» **BRIEF**: Beneath this instruction is a listing; print exactly the lines in it starting at the line that contains "Given: Click the" and going through the line that contains "Task: Open the Indicators menu".

» **STORED DATA**:
════════════════════

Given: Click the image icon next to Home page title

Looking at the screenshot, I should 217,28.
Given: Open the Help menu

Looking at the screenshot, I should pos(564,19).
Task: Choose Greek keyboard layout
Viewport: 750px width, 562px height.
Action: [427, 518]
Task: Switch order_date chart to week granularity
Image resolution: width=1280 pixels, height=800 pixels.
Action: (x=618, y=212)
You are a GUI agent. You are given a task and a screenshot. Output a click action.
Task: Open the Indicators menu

════════════════════

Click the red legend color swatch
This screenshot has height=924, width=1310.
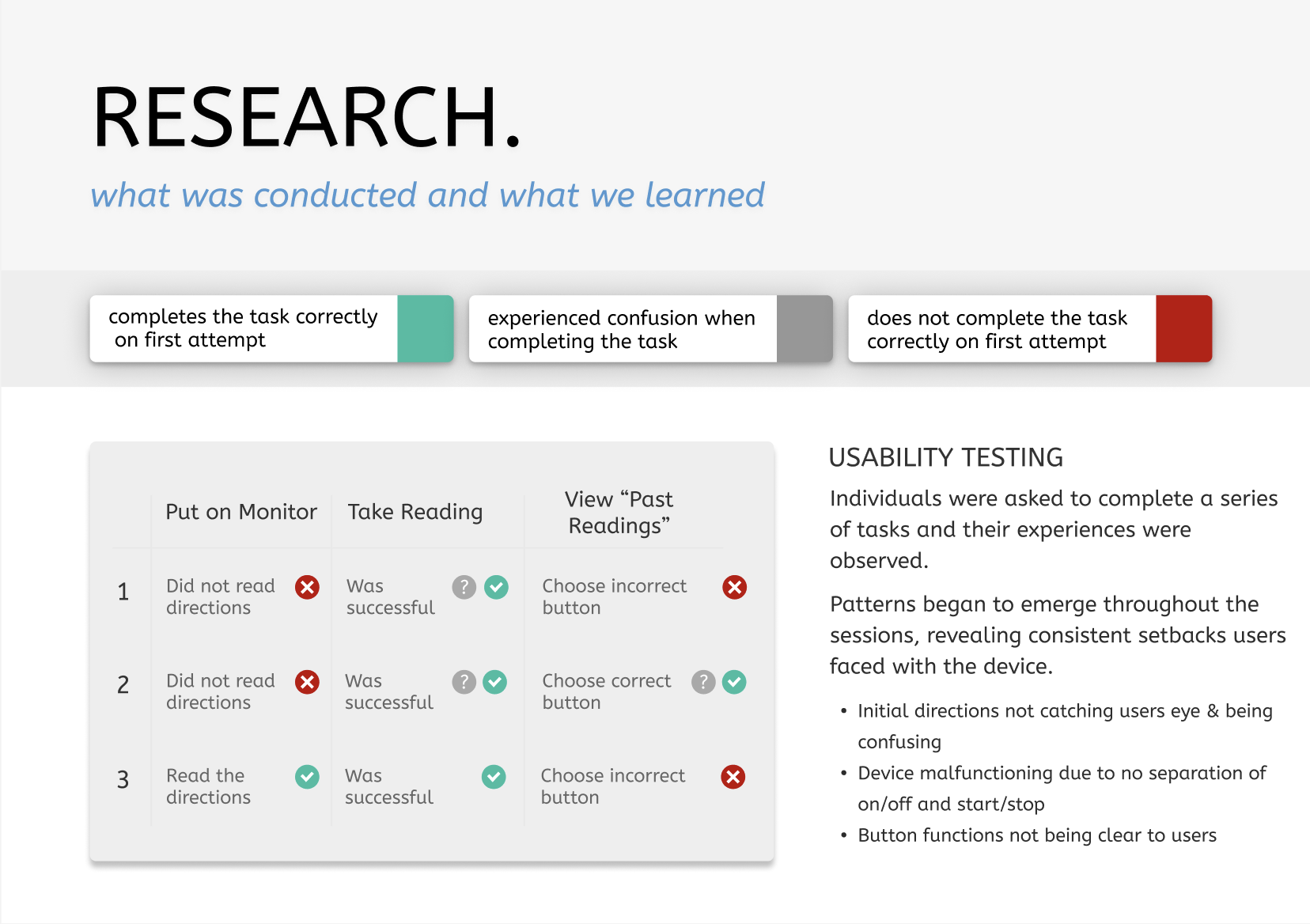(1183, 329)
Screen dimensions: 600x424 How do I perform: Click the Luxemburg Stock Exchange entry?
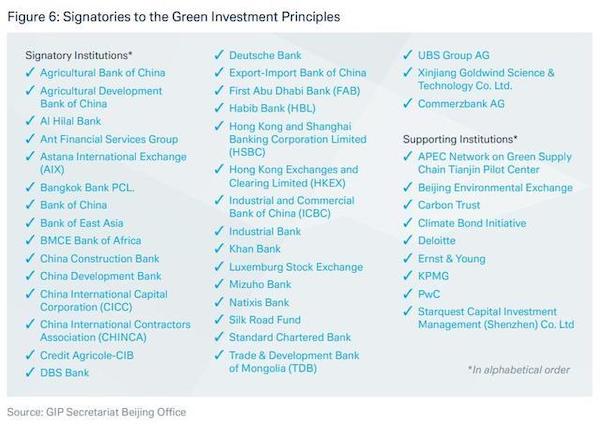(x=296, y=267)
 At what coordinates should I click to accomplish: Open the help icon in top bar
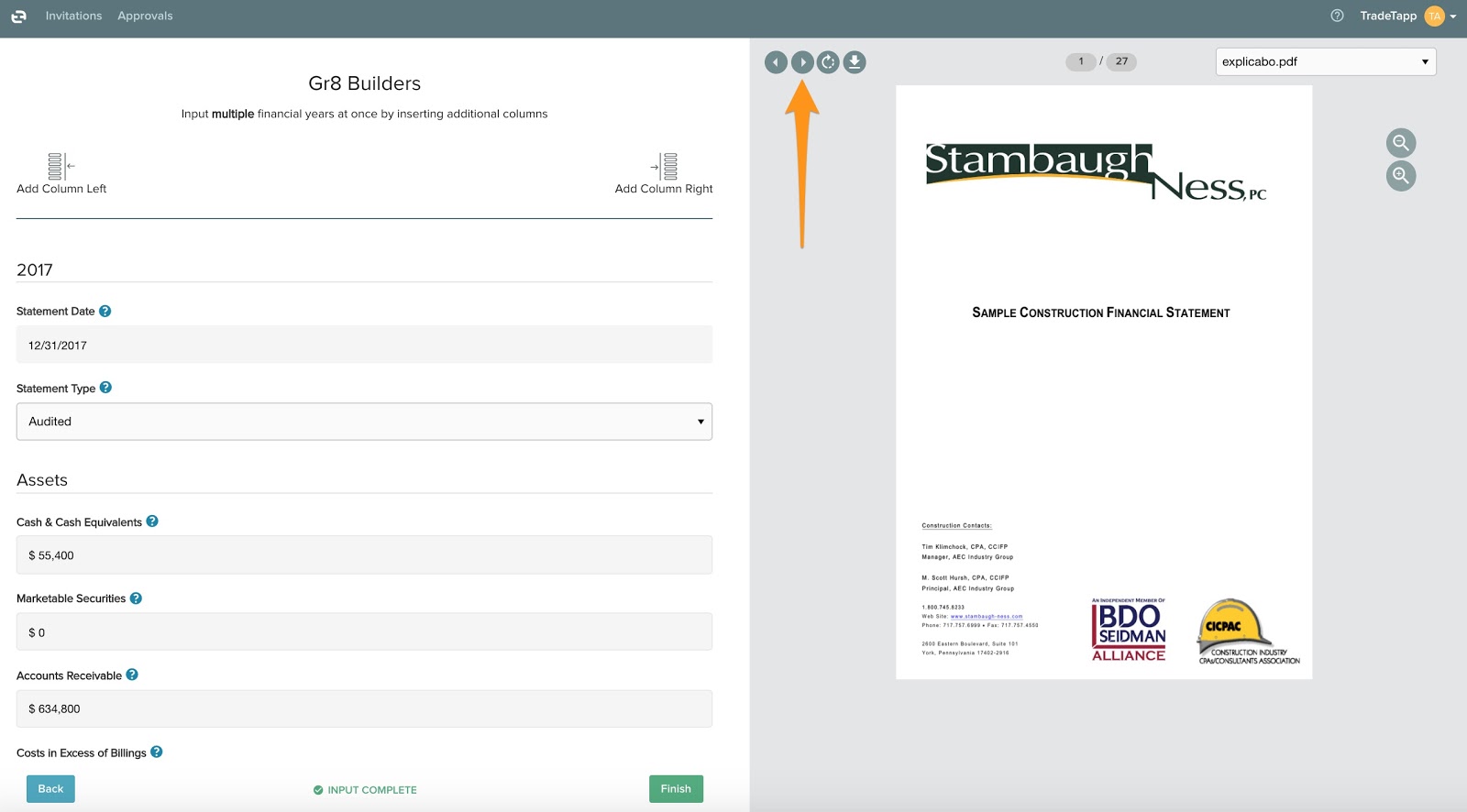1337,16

════════════════════

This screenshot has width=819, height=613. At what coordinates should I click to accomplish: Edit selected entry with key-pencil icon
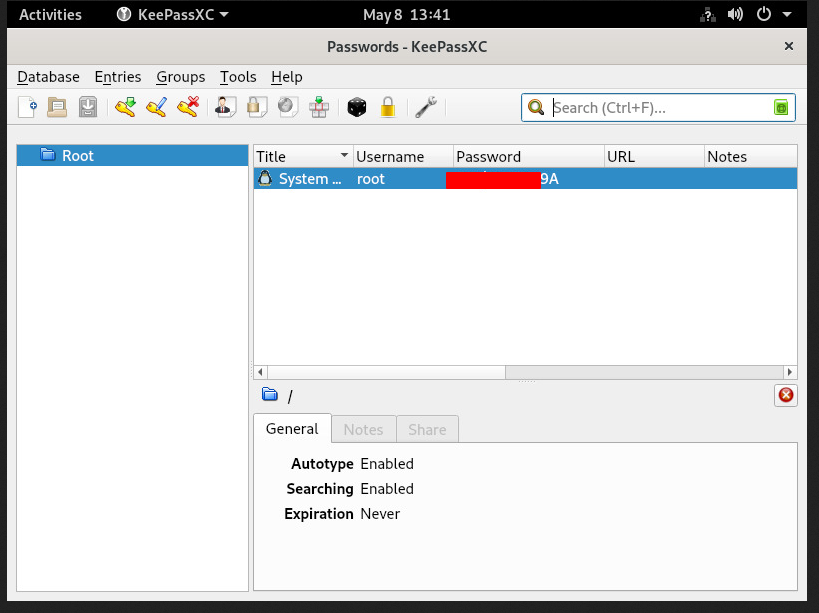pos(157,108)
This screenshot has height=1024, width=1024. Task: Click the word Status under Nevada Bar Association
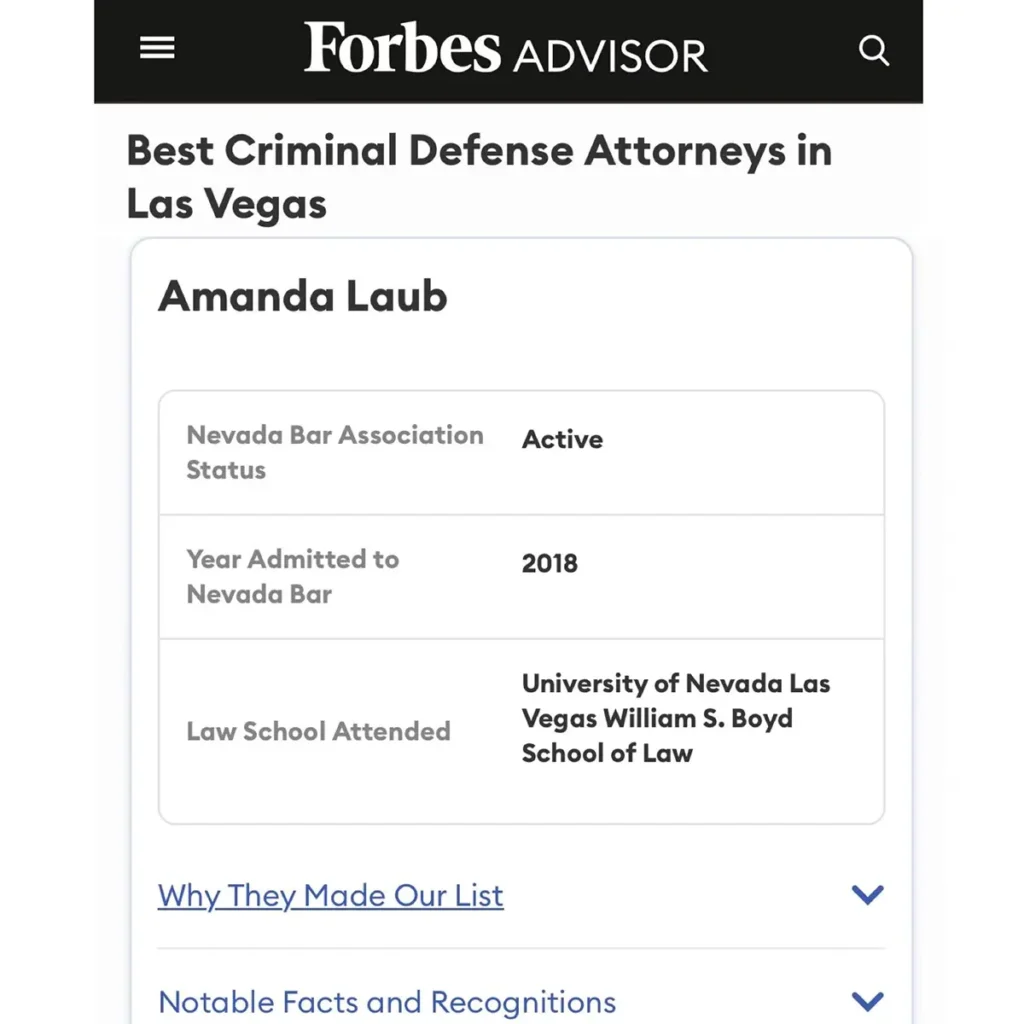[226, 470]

════════════════════

» **ANSWER TO THIS EXERCISE**:
Given: Click the image icon next to Home page title

Looking at the screenshot, I should 217,28.
Given: Open the Help menu

Looking at the screenshot, I should pos(564,19).
Task: Choose Greek keyboard layout
Viewport: 750px width, 562px height.
Action: [427, 518]
Task: Switch order_date chart to week granularity
Image resolution: width=1280 pixels, height=800 pixels.
Action: (x=618, y=212)
You are a GUI agent. You are given a task and a screenshot. Output a click action.
Task: Open the Indicators menu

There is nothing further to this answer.